Cette étude révèle que les maladies allergiques de l’enfance sont liées à un vieillissement accéléré du système épigénétique, en particulier en cas d’eczéma persistant ou de multimorbidité allergique. Ces découvertes suggèrent que l’épigénétique peut servir d’indicateur du fardeau chronique de l’inflammation en allergologie pédiatrique. Toutefois, des études plus vastes, une évaluation prolongée et des mesures normalisées de l’inflammation sont nécessaires pour confirmer ces résultats.

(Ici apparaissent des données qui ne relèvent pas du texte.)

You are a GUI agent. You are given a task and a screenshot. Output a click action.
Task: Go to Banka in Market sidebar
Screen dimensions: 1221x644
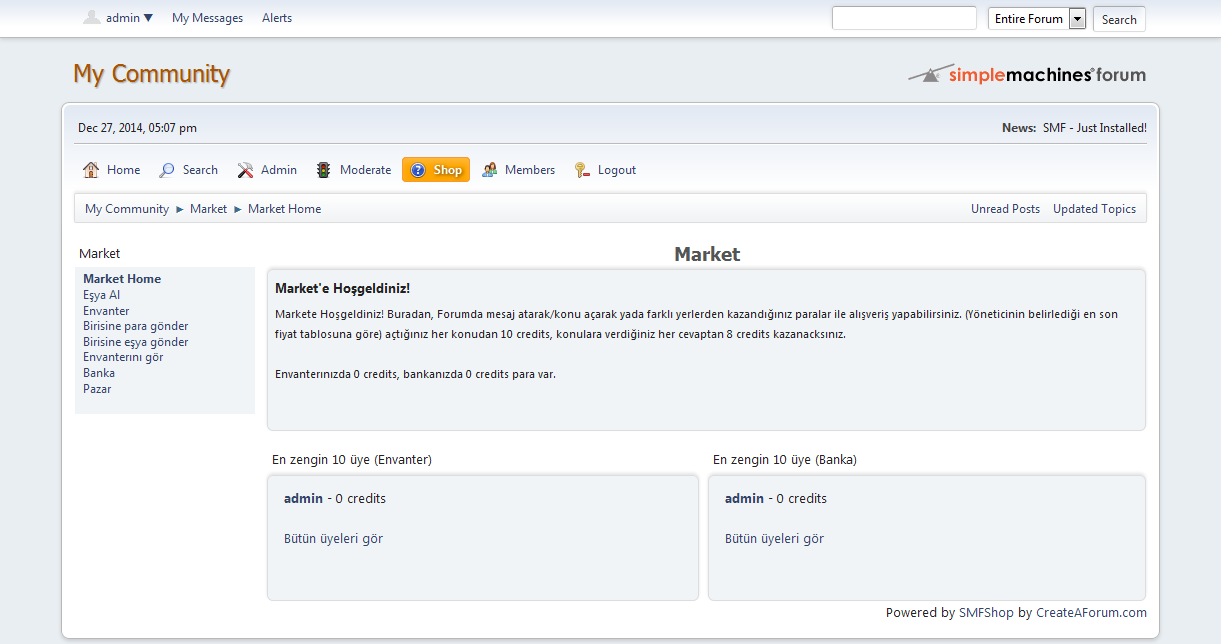[x=99, y=373]
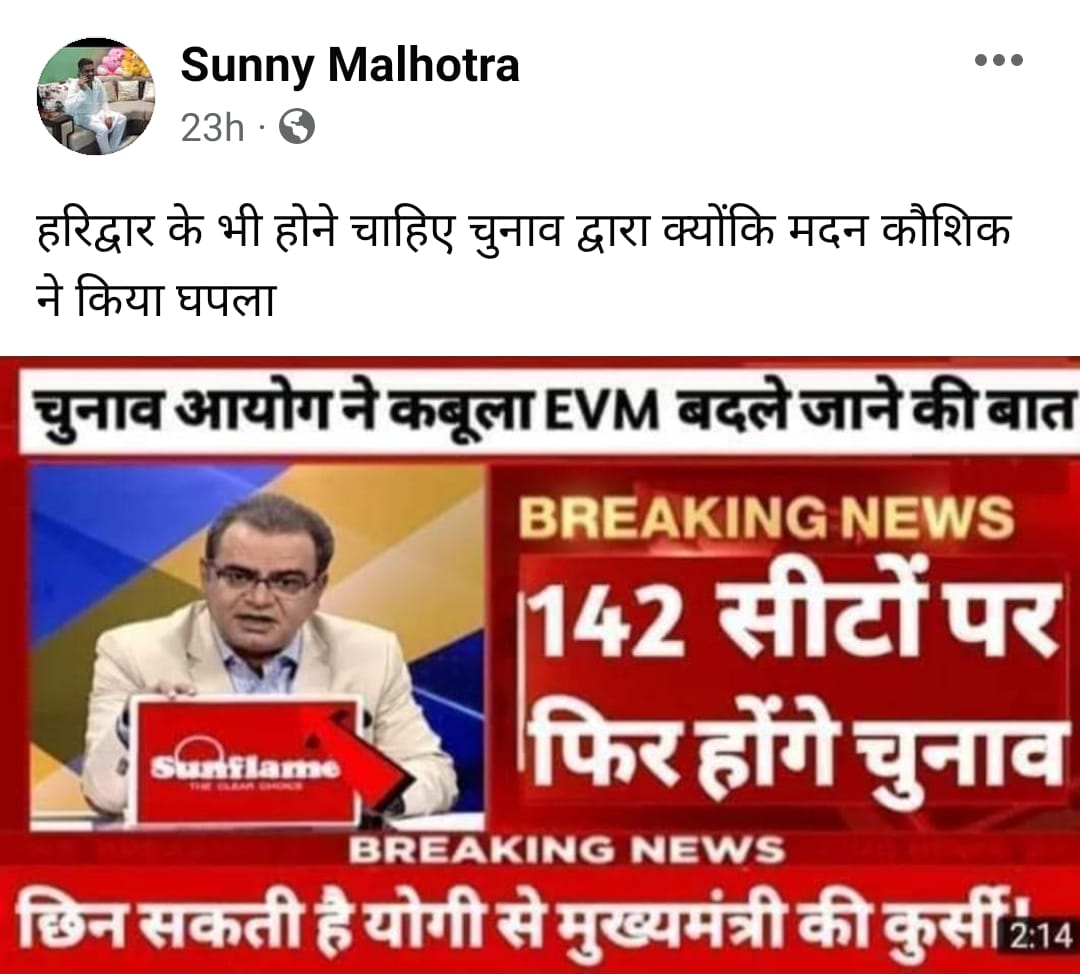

Cette étude met en évidence les répercussions systémiques des maladies allergiques. Elle montre qu’une accélération de l’âge biologique peut indiquer une souffrance chronique au niveau cellulaire. Ces résultats soulèvent plusieurs enjeux importants en santé publique. En effet, si l’inflammation allergique modifie la trajectoire du vieillissement dès l’enfance, elle pourrait majorer le risque de maladies chroniques plus tard dans la vie. Cette information tend à favoriser une prise en charge plus précoce et globale, qui pourrait inclure, à court terme, des indicateurs épigénétiques pour affiner les prévisions. Elle renforce également l’idée d’une conception intégrative de l’allergie, qui ne se limite plus à des symptômes isolés, mais qui est considérée comme un syndrome inflammatoire chronique à part entière. Une donnée qui pourrait bien changer notre approche thérapeutique.